Exercise instructions:
Retype the entries in full.

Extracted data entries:
◇ ◇ ◇

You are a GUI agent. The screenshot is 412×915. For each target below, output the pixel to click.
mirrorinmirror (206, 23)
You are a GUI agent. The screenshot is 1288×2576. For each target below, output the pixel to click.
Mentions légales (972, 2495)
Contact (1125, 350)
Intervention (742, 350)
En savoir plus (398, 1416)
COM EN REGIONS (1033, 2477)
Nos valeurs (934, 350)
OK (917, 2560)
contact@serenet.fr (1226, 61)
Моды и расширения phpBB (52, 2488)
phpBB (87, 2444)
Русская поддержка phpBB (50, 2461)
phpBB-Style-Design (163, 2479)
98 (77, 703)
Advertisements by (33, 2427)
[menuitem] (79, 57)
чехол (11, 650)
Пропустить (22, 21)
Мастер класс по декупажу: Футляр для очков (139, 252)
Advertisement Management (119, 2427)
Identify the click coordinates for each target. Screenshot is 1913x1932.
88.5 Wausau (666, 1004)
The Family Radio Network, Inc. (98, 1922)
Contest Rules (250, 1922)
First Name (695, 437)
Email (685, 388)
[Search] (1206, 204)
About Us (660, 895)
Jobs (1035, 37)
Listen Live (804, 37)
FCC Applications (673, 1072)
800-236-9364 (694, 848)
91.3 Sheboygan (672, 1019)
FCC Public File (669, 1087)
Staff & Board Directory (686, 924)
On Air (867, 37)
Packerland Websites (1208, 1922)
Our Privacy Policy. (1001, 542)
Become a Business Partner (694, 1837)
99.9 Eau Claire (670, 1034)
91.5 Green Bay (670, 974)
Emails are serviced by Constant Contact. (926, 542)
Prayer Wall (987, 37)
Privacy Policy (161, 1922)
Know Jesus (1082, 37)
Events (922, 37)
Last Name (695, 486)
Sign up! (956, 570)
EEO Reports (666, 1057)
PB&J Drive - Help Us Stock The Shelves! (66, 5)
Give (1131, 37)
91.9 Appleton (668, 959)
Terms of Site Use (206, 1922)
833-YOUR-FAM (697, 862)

◇ ◇ ◇

Solution for this problem:
You are a GUI agent. The screenshot is 412×915. For each target below, output the pixel to click.
mirrorinmirror (206, 23)
You are a GUI agent. The screenshot is 1288×2576. For each target below, output the pixel to click.
Mentions légales (972, 2495)
Contact (1125, 350)
Intervention (742, 350)
En savoir plus (398, 1416)
COM EN REGIONS (1033, 2477)
Nos valeurs (934, 350)
OK (917, 2560)
contact@serenet.fr (1226, 61)
Моды и расширения phpBB (52, 2488)
phpBB (87, 2444)
Русская поддержка phpBB (50, 2461)
phpBB-Style-Design (163, 2479)
98 (77, 703)
Advertisements by (33, 2427)
[menuitem] (79, 57)
чехол (11, 650)
Пропустить (22, 21)
Мастер класс по декупажу: Футляр для очков (139, 252)
Advertisement Management (119, 2427)
Identify the click coordinates for each target. Screenshot is 1913x1932.
88.5 Wausau (666, 1004)
The Family Radio Network, Inc. (98, 1922)
Contest Rules (250, 1922)
First Name (695, 437)
Email (685, 388)
[Search] (1206, 204)
About Us (660, 895)
Jobs (1035, 37)
Listen Live (804, 37)
FCC Applications (673, 1072)
800-236-9364 (694, 848)
91.3 Sheboygan (672, 1019)
FCC Public File (669, 1087)
Staff & Board Directory (686, 924)
On Air (867, 37)
Packerland Websites (1208, 1922)
Our Privacy Policy. (1001, 542)
Become a Business Partner (694, 1837)
99.9 Eau Claire (670, 1034)
91.5 Green Bay (670, 974)
Emails are serviced by Constant Contact. (926, 542)
Prayer Wall (987, 37)
Privacy Policy (161, 1922)
Know Jesus (1082, 37)
Events (922, 37)
Last Name (695, 486)
Sign up! (956, 570)
EEO Reports (666, 1057)
PB&J Drive - Help Us Stock The Shelves! (66, 5)
Give (1131, 37)
91.9 Appleton (668, 959)
Terms of Site Use (206, 1922)
833-YOUR-FAM (697, 862)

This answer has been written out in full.